Além disso, em fevereiro, uma emenda parlamentar de autoria do vereador Marquinhos chegou a ser aprovada para a viabilização do projeto, com a destinação de R$ 21 milhões tanto para o custeio operacional quanto para os estudos de aplicação da medida. No entanto, nem a Câmara nem a Prefeitura indicaram os nomes dentro do prazo estipulado, que vencia em maio.

Já em abril, Danilo de Castro, procurador-geral do Ministério Público do Estado do Maranhão (MPMA), manifestou apoio à implementação do projeto. O órgão acompanha a situação e investiga possíveis omissões referentes ao transporte público da capital. O Portal Difusora News tentou contato com o procurador-geral em busca de atualizações sobre o processo, mas o jurista se encontrava em agenda no interior do estado e não pôde responder.

Procuradas, a Câmara Municipal e a Prefeitura de São Luís não retornaram o contato até a publicação desta matéria.

Acesso e Permanência

Mais que a ampliação do acesso aos ônibus, a implementação do Passe Livre Estudantil pode garantir mais condições de permanência aos estudantes de São Luís. É o que explica Fabrício Ferreira, professor e doutor em Educação pela Universidade Federal do Pará (UFPA):

“Os custos com transporte respondem por uma fatia considerável do orçamento das famílias. Não é um custo barato, mesmo com o direito da meia-passagem. Então, o passe livre estudantil ampliaria o acesso dos estudantes às escolas, às universidades e ampliaria também a permanência, que é um outro problema sério que a gente tem.

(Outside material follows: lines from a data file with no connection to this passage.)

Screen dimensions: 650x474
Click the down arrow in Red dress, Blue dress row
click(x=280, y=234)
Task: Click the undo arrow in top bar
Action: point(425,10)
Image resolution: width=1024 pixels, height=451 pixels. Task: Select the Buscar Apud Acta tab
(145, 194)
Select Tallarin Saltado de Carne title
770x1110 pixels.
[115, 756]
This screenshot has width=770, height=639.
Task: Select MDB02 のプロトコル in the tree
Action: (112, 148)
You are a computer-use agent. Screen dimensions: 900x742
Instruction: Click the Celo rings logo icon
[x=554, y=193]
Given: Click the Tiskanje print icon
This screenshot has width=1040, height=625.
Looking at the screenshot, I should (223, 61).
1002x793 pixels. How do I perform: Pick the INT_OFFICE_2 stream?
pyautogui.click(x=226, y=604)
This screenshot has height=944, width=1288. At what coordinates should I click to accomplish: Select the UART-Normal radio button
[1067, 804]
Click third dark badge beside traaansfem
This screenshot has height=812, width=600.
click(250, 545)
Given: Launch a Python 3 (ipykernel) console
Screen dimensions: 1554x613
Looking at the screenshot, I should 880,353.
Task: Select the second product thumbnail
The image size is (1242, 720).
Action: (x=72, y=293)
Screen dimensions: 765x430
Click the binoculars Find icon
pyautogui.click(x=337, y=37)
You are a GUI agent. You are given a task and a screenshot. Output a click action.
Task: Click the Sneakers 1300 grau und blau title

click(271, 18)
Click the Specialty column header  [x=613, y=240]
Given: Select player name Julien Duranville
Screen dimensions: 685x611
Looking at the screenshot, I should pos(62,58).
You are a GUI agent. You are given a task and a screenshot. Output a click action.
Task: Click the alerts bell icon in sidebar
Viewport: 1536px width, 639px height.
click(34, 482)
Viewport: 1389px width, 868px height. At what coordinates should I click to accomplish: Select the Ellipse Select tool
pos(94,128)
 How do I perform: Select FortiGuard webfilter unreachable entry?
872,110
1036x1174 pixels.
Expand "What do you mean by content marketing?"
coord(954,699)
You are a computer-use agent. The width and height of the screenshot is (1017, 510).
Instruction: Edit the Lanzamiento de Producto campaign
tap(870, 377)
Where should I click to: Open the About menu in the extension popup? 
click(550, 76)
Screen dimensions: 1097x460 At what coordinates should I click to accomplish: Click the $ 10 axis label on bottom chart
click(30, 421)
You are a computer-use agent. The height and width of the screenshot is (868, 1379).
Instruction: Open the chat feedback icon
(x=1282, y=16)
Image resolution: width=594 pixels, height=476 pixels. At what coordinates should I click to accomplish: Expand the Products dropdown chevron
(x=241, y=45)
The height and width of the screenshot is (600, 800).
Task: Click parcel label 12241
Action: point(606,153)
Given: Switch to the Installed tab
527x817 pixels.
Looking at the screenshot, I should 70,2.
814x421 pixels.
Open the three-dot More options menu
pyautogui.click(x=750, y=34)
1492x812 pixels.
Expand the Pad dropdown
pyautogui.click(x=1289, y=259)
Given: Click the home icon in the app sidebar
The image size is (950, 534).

Muitos alunos ingressam na escola e no ensino superior, mas por falta de condições sociais e econômicas, eles acabam se evadindo.”

A visão do especialista vai de encontro ao que Maria Clara Araújo vê acontecer de perto com colegas. Segundo a jovem, há casos em que os estudantes perdem aulas por conta dos problemas de acesso e qualidade do transporte público, que estão diretamente ligados ao prejuízo no desempenho de vários estudantes.

“O aluno às vezes perde aula porque o ônibus dele passa de hora em hora e ele mora muito longe. O tempo de jornada é tão longo que eles já chegam no segundo horário, já chegam recebendo falta, porque nem todo professor entende. No final das contas, as universidades permanecem públicas, mas o nosso acesso a elas é extremamente elitizado.”

Ainda nessa linha, Fabrício Ferreira argumenta que o aumento das possibilidades de deslocamento dos estudantes pode colaborar não só para a frequência e desempenho escolar, mas também para a formação cidadã. “A educação não se dá apenas no ambiente da escola e da universidade. À medida que o estudante consegue se deslocar com mais facilidade, ele começa a viver a cidade, conhecer a cidade, frequentar espaços que antes ele não frequentava por uma restrição orçamentária. Então, a formação de um jovem intelectual, política, educacional, ela se dá além da formação curricular e, claro com a locomoção assegurada por meio do passe livre estudantil, a gente teria uma formação muito mais integral desse estudante”, conclui o especialista.